KEYSTONE/SALVATORE DI NOLFI

(sda-ats)

Le maire de Caracas en exil Antonio Ledezma exclut que l'opposition vénézuélienne présente un candidat à la prochaine présidentielle du 22 avril. Il a affirmé lors d'un sommet à Genève que 300'000 personnes étaient mortes en trois ans en raison de la crise politique.

Les ennemis du président Nicolas Maduro ont mené ces derniers jours des consultations pour décider d'une candidature ou non à la présidentielle. L'opposition ne présentera pas de candidat, a dit M. Ledezma dans des entretiens à plusieurs agences de presse en marge du Sommet de Genève pour les droits de l'homme et la démocratie. Il réclame une intervention extérieure et un gouvernement de transition.

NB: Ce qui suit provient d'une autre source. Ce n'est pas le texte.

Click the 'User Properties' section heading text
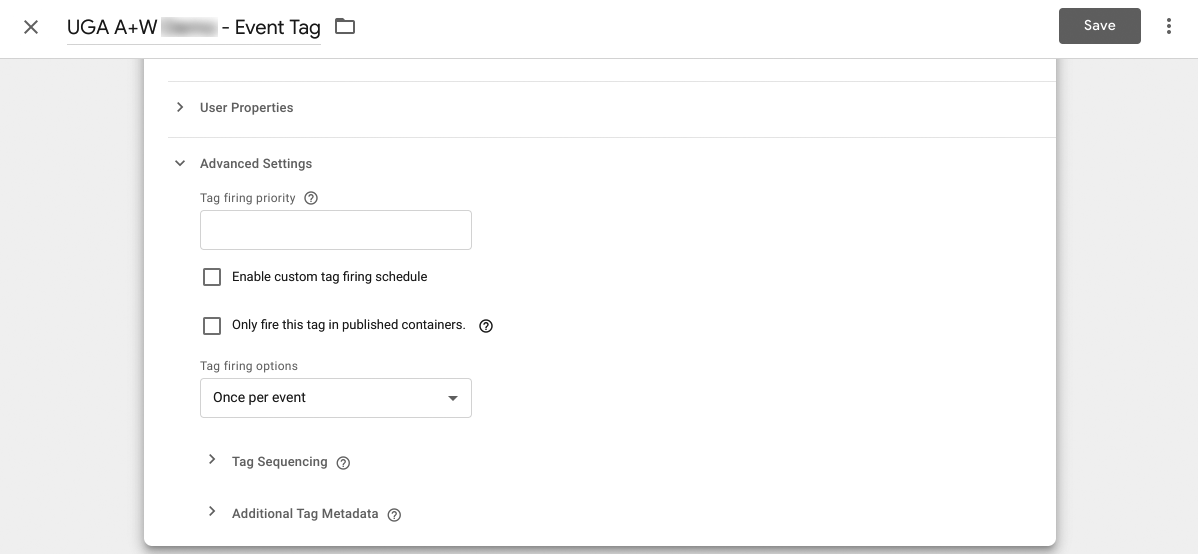 tap(246, 108)
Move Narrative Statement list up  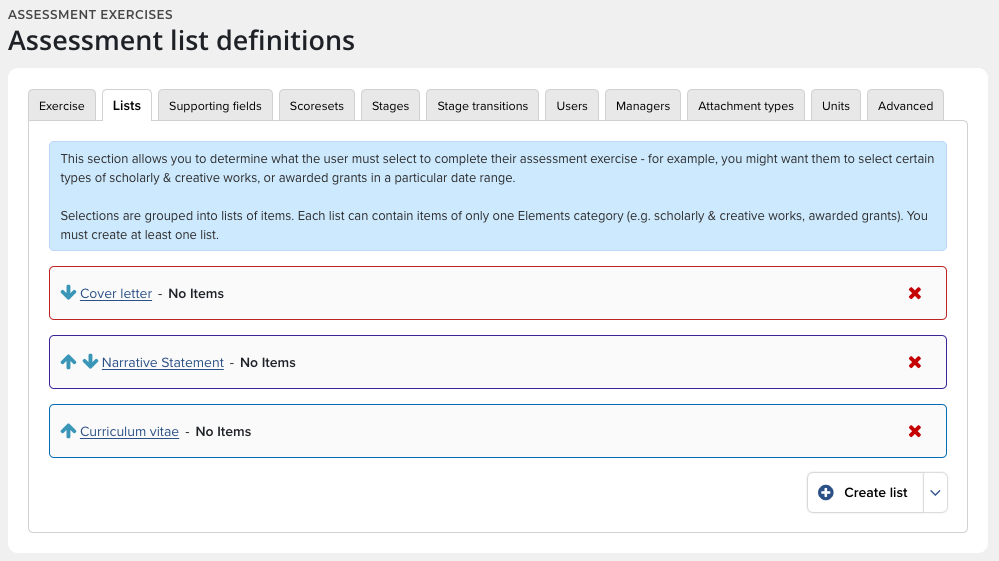point(68,362)
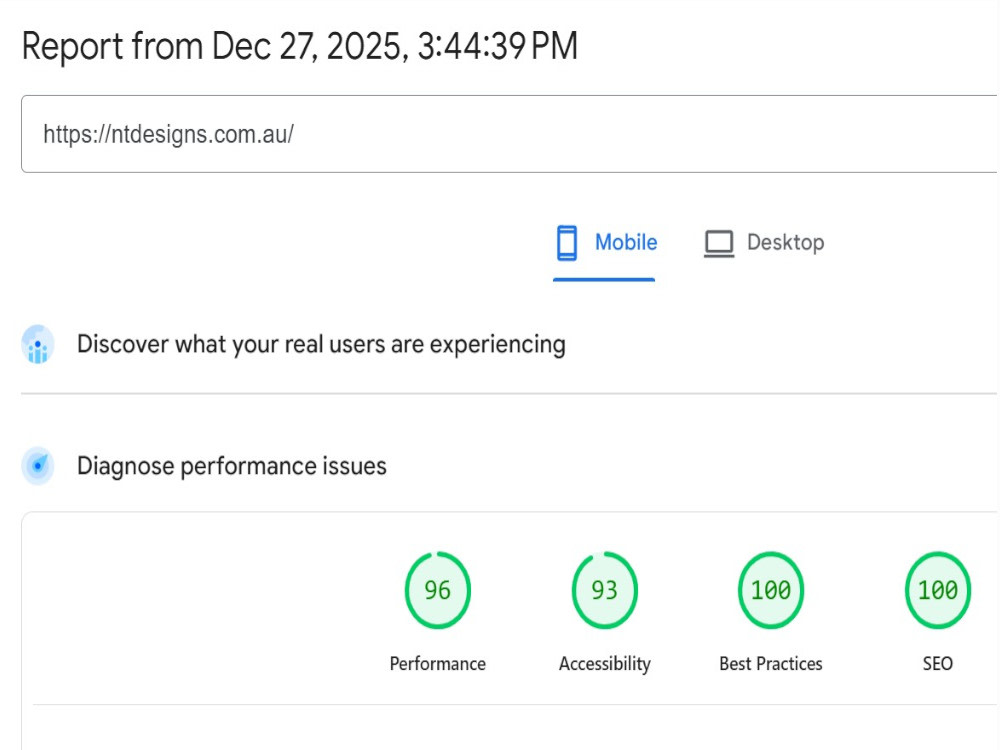
Task: Jump to Best Practices label
Action: (771, 664)
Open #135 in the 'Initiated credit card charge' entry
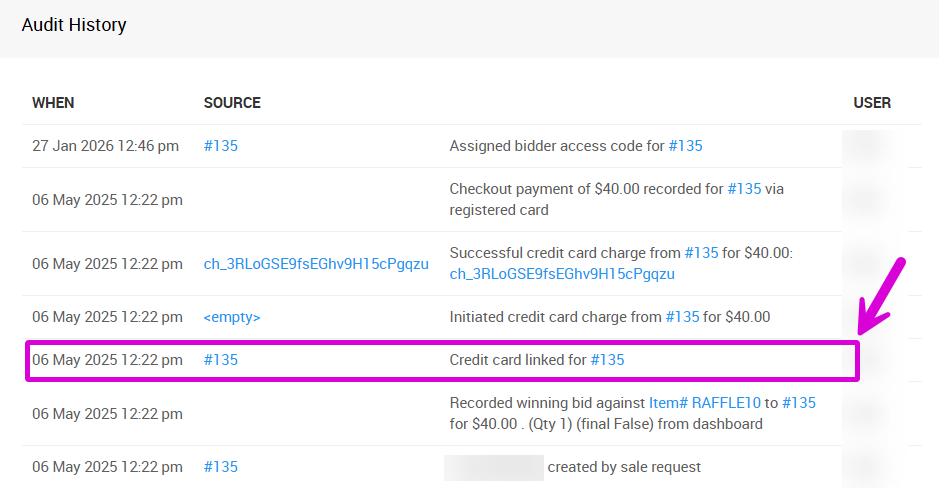 (x=683, y=317)
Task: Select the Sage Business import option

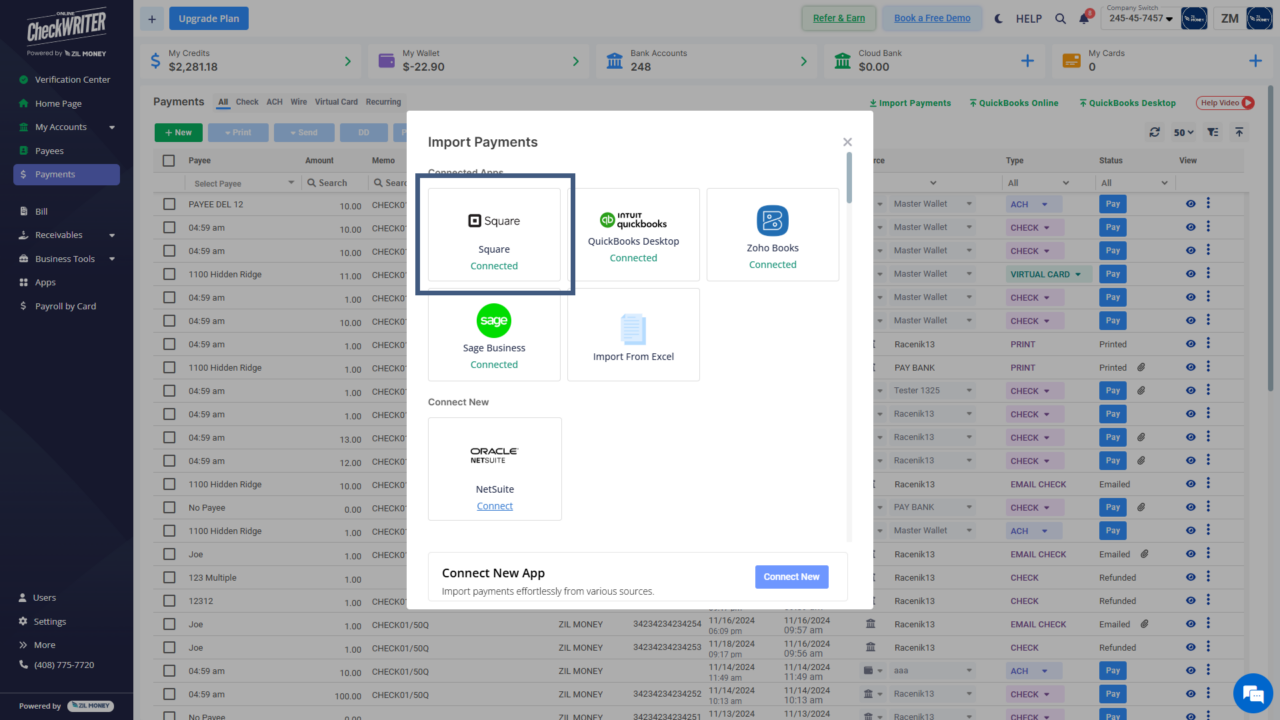Action: [x=494, y=335]
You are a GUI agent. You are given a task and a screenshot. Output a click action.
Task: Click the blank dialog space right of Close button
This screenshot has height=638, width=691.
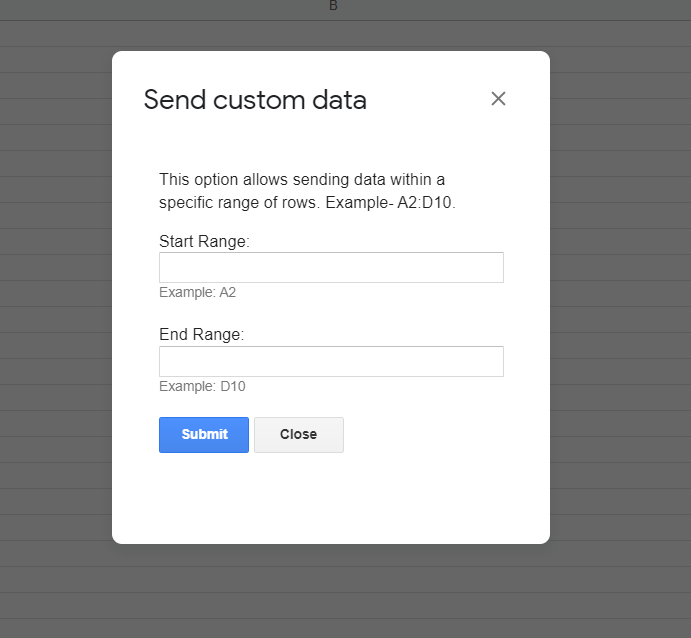point(423,435)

Devant les participants au sommet, M. Ledezma a par ailleurs affirmé que "lors des trois dernières années, plus de 300'000 Vénézuéliens sont décédés" en raison notamment de la malnutrition et du manque de médicaments liés à la crise politique.

Les manifestations contre Nicolas Maduro, elles, ont fait au moins 125 victimes en 2017. "Ceux qui ne font rien quand un meurtre est perpétré sont aussi complices. Regardez le Venezuela et combien de civils sont tués", a-t-il expliqué. Et de dénoncer les sièges que Caracas occupe au Conseil de sécurité et au Conseil des droits de l'homme.

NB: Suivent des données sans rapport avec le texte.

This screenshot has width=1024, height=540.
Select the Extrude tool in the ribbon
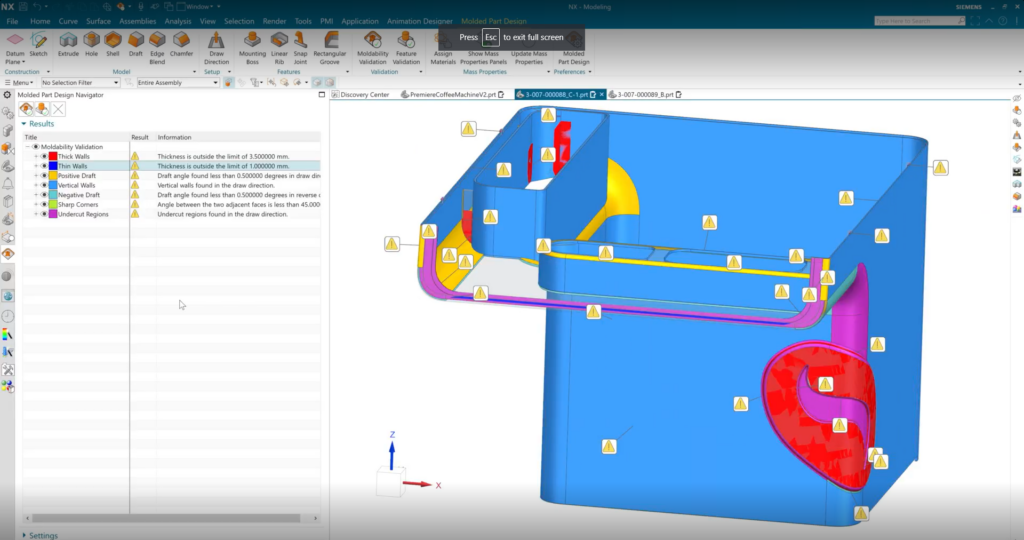[68, 43]
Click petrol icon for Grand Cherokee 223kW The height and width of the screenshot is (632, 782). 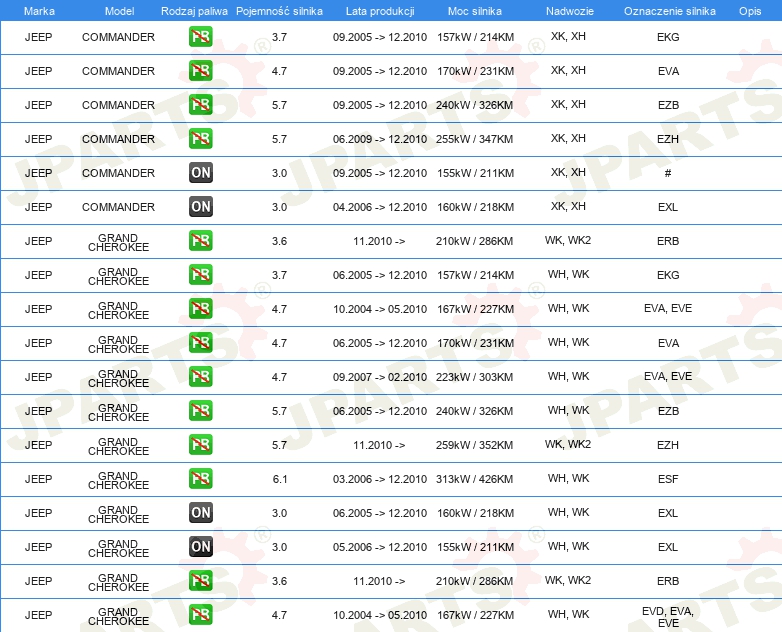[x=200, y=377]
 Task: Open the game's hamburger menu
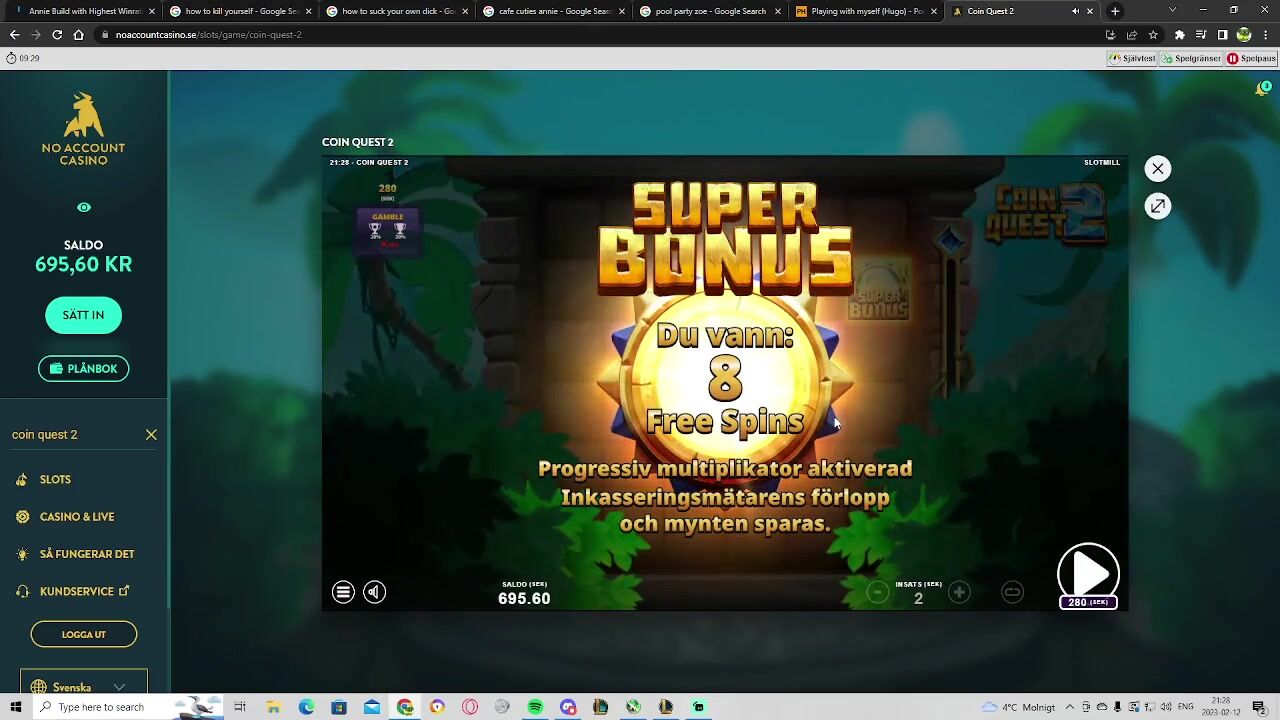pos(343,592)
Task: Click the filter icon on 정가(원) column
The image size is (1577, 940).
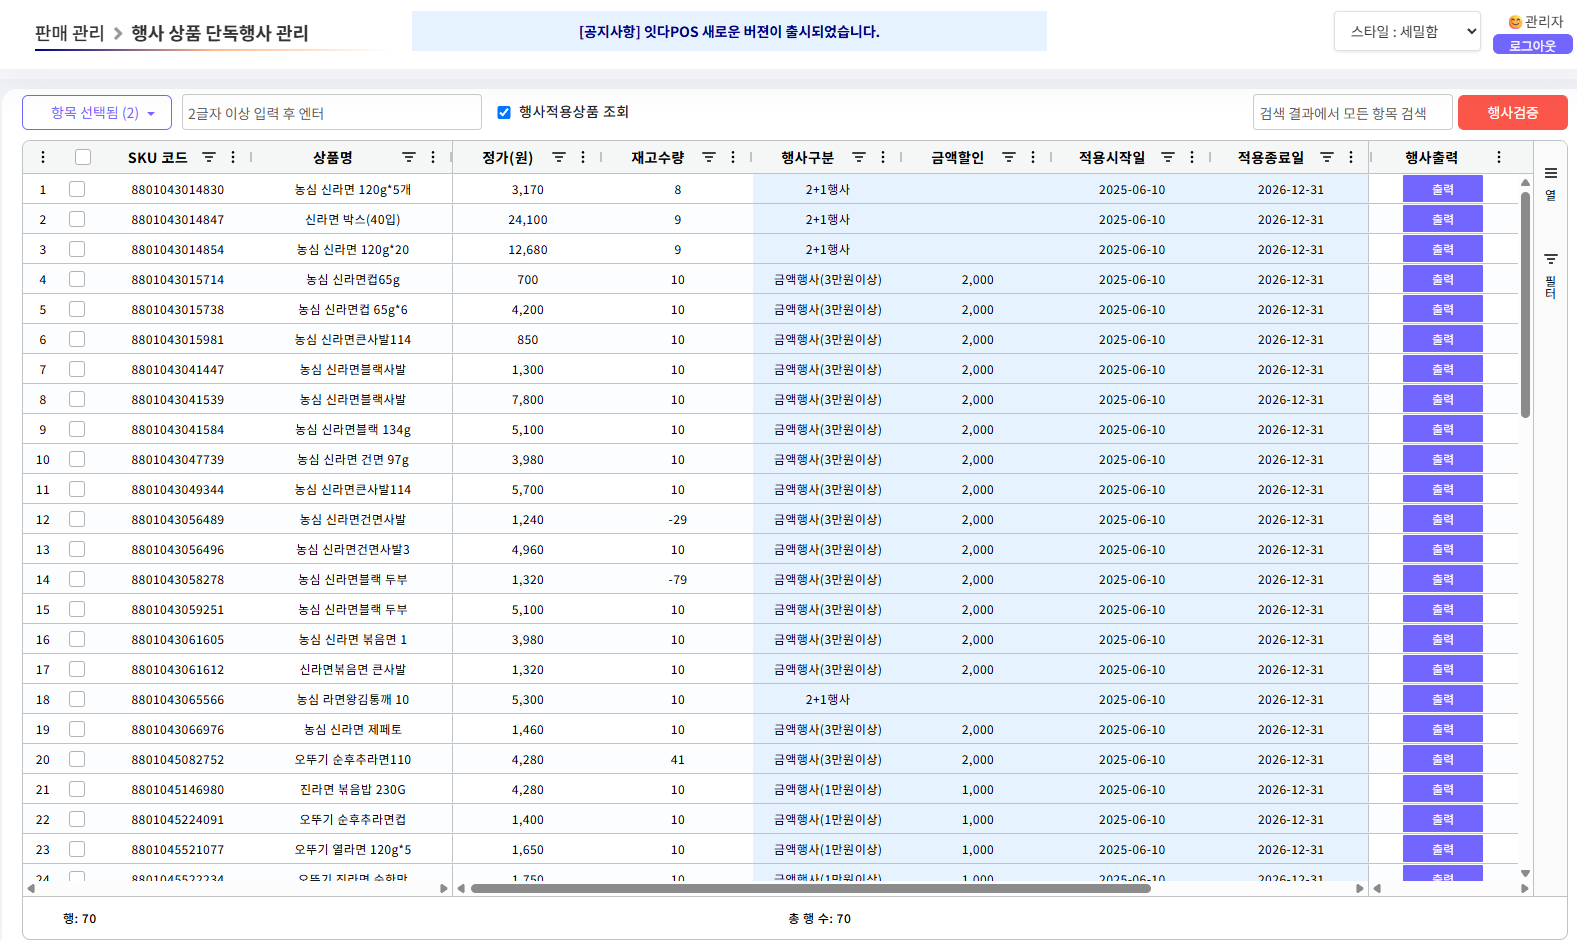Action: tap(559, 157)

Liberté pour les opposants

M. Ledezma a ajouté qu'il ne se sentirait "pas libre" tant que d'autres opposants politiques, comme Leopoldo Lopez, en résidence surveillée, ne seraient pas relâchés. Et jusqu'à ce que la justice internationale ne se soit pas penchée sur ceux "qui ont détruit les institutions de mon pays".

Leopoldo Lopez, l'un des dirigeants de l'opposition, a été placé en résidence surveillée et déclaré inéligible. M. Ledezma, lui, a été arrêté il y a trois ans et condamné à 26 ans de prison pour tentative de renversement du régime puis assigné à résidence.

Il a réussi à s'échapper du pays le 17 novembre dernier pour rejoindre l'Espagne. Il a reçu récemment au nom de l'opposition vénézuélienne le Prix Sakharov des droits de l'homme du Parlement européen.

Corée du Nord aussi visée

Autre situation, la Corée du Nord a été abordée lors du sommet. Les parents d'un étudiant américain de 22 ans décédé en juin dernier, après son rapatriement de ce pays où il avait été arrêté en 2016, ont condamné "le pire régime" au monde.

Leur fils a "mis un visage sur la crise nord-coréenne", selon eux. Le président américain Donald Trump avait accusé Pyongyang d'avoir torturé ce jeune homme.

Et Kenneth Rae, l'Américain détenu le plus longtemps en Corée du Nord, torturé et accusé d'avoir voulu renverser le régime, a estimé que les 25 millions de Nord-Coréens sont en captivité. Ces personnes "doivent savoir que nous luttons pour elle", a-t-il dit.

Militante récompensée

De son côté, le prix des droits des femmes a été remis à Julienne Lusenge, présidente d'une coalition de 40 ONG de femmes en République démocratique du Congo (RDC). Cette chercheuse invitée au Centre de politique de sécurité de Genève (GCSP, a souhaité que les femmes puissent contribuer au changement dans son pays.

Un opposant à Vladimir Poutine, Vladimir Kara-Murza, a également été honoré lors de la réunion.